Farm and Ranch January 3, 2008 Growing malting barley under contract is common enough. Now there are even some Pacific Northwest producers raising some varieties under contract for food use for Japan. But contracting with Japan for feed barley?
Tight world supplies of barley, and grains generally, have made for record high prices and a volatile market. When Idaho Barley Commission Chairman Dan Mader went on a U.S. Grains Council trip to Japan earlier in the fall, he says the Japanese were nervous about importable feed barley supplies.
Mader: "I think as a end user of barley they will have to either live with that volatility or possibly come and contract some in the U.S. so they know they have it. Or maybe, ultimately in the very long range, they may have to look at allowing a transgenic barley, which would then allow us to raise the yields like they have at corn. And then they can get it at real,&you know they have been enjoying low values, break-even or below for us for years. Those are their choices and it is really up to them."
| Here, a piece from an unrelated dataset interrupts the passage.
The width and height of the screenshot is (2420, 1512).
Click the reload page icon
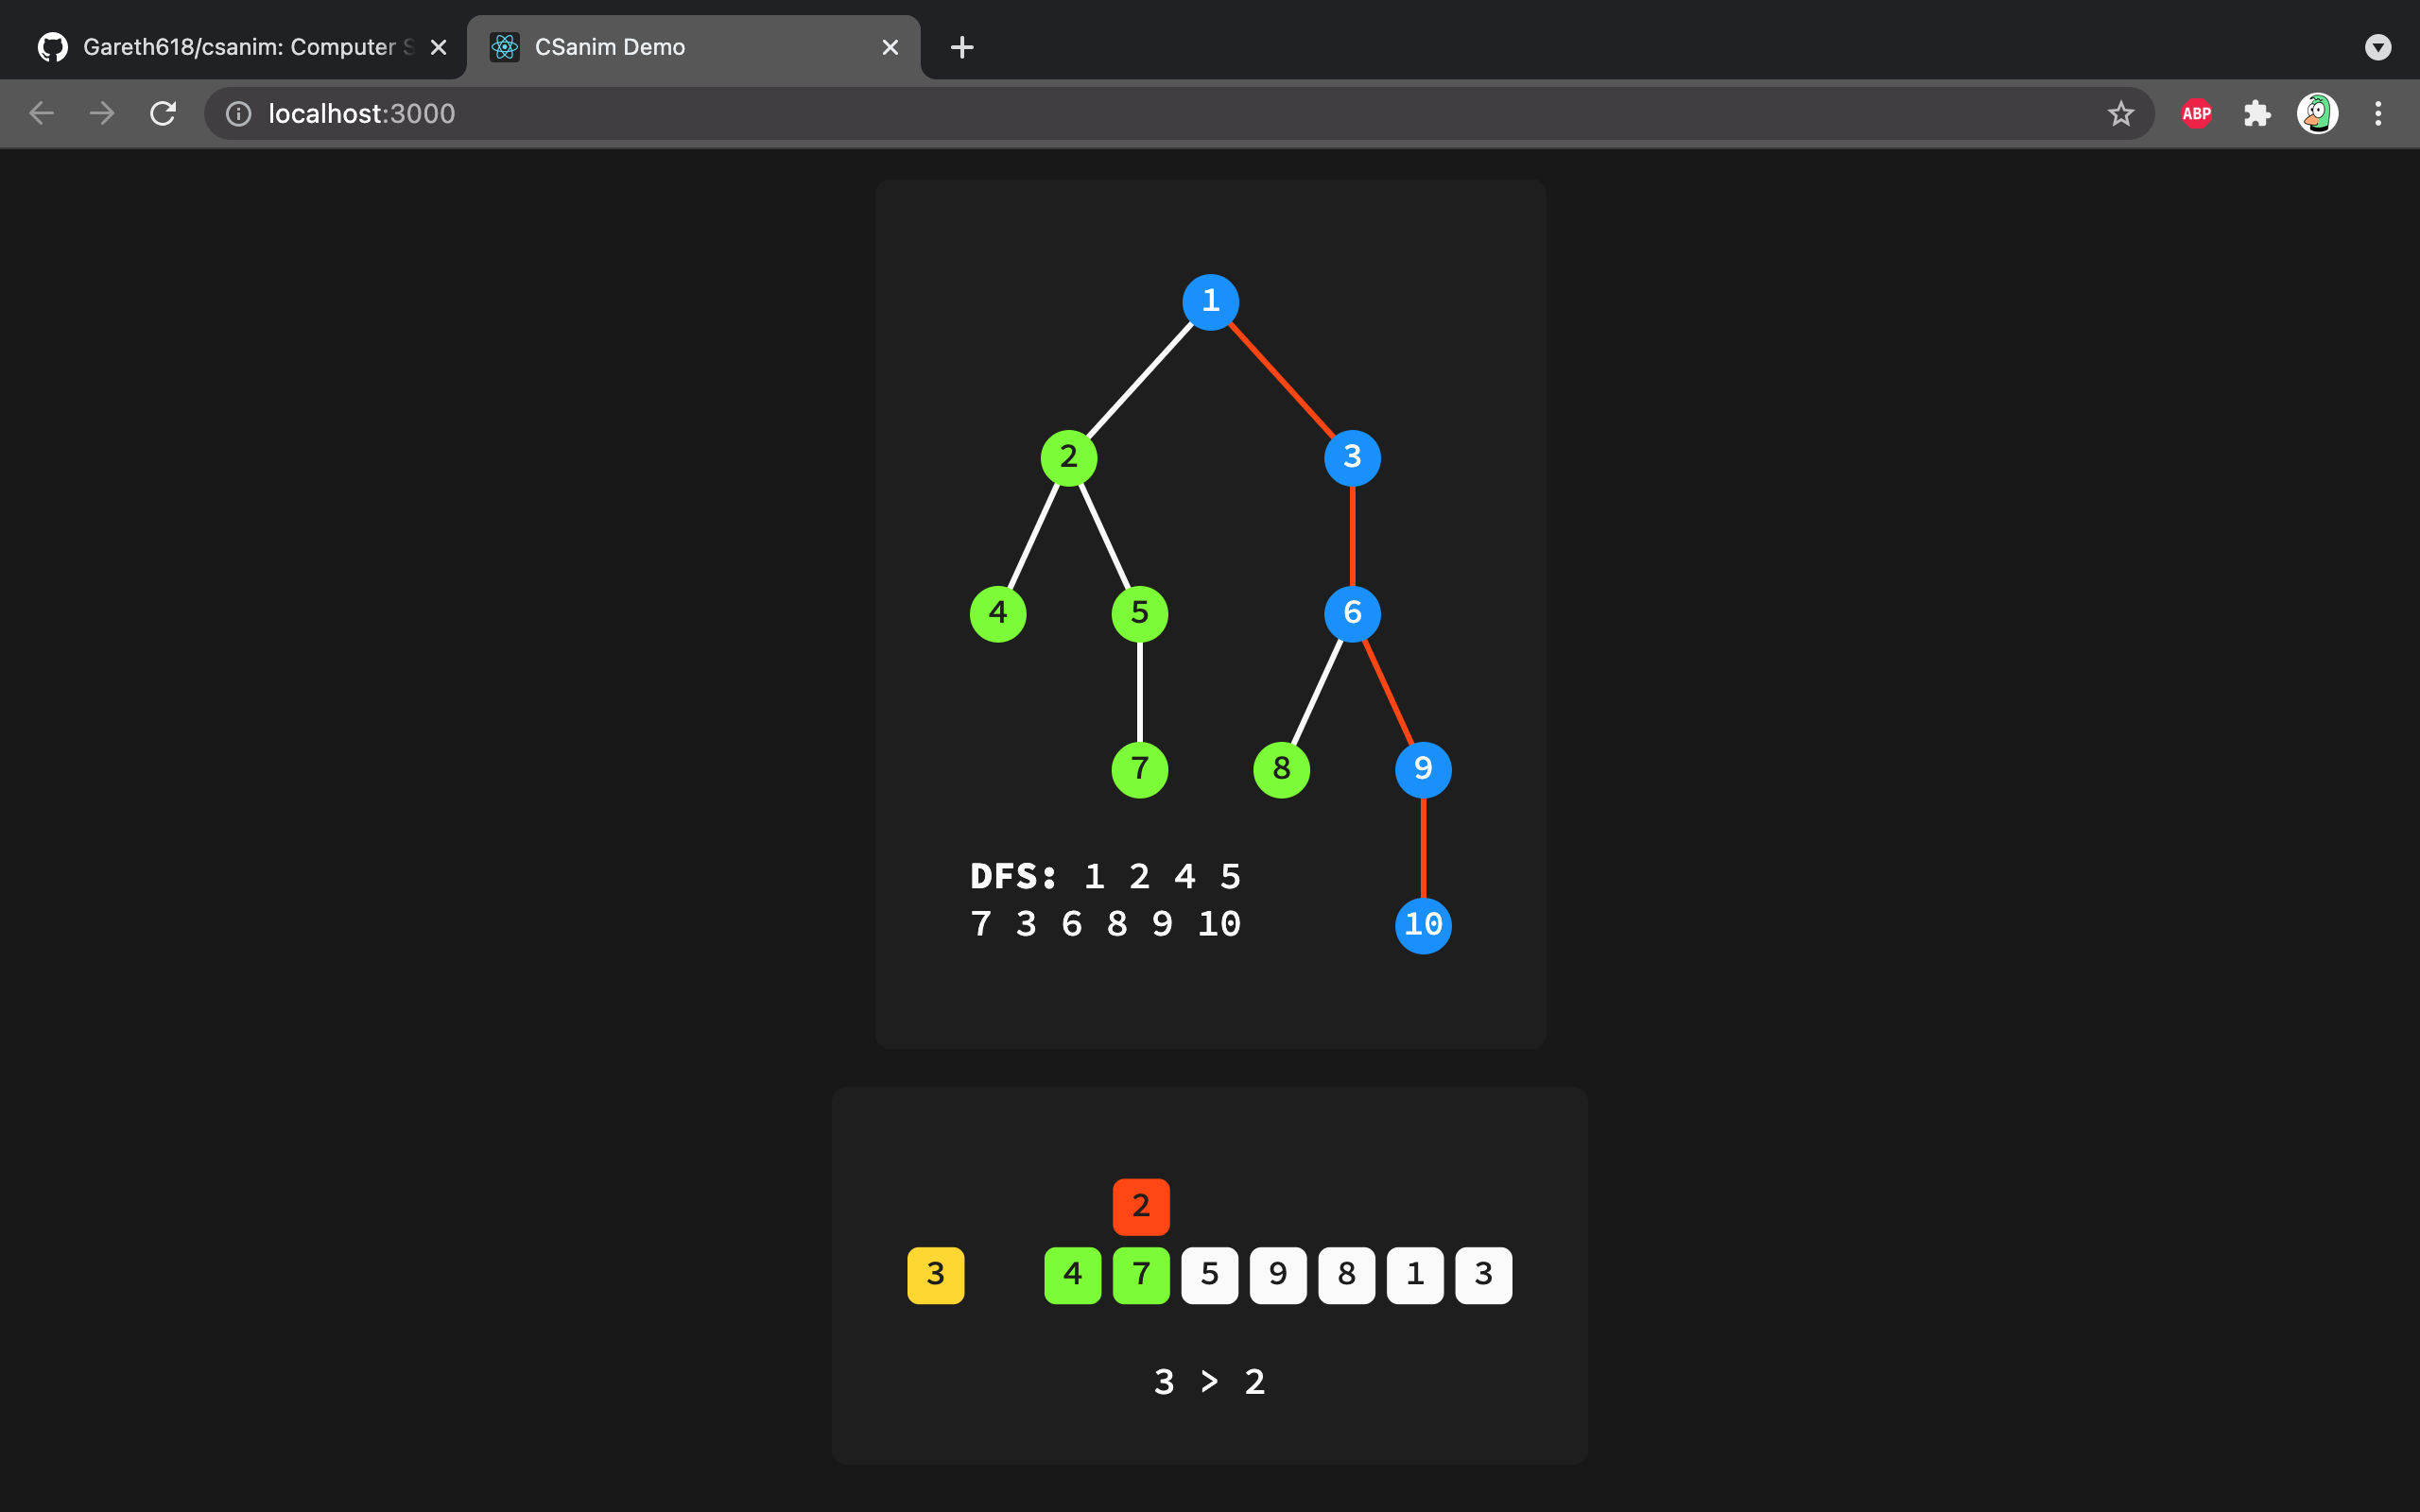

Mader expects we will see more barley planted in the U.S. this coming spring.
Mader: "It is sort of an auction out there. And every commodity is in the same boat. They are having to bid and we are going to see who is going to pay the highest price. But I think barley will get some added acres at these levels for sure."
I'm Bob Hoff and that's the Northwest Farm and Ranch Report on the Northwest Ag Information Network.